In the records below, find the line containing "Given: Click the" and the line containing "Image resolution: width=450"; please repeat exactly the lines from one to the other, both included, and nothing more.

**Information shown**:
※ ※ ※

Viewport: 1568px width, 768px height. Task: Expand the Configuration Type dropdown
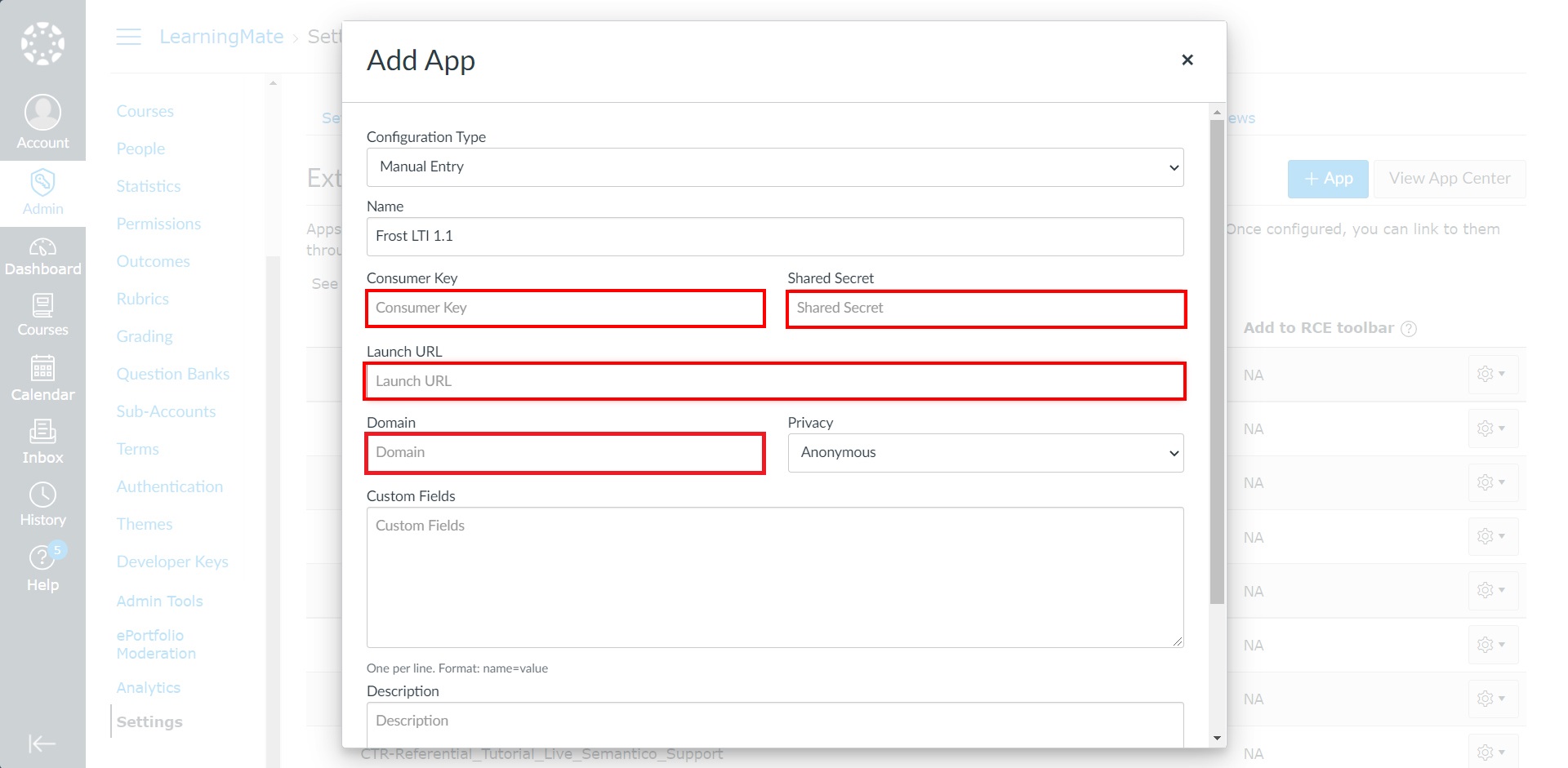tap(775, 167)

※ ※ ※

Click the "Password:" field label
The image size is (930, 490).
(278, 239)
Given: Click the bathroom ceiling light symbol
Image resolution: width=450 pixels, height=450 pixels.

※ ※ ※

**Response to the task**:
Given: Click the bathroom ceiling light symbol
Image resolution: width=450 pixels, height=450 pixels.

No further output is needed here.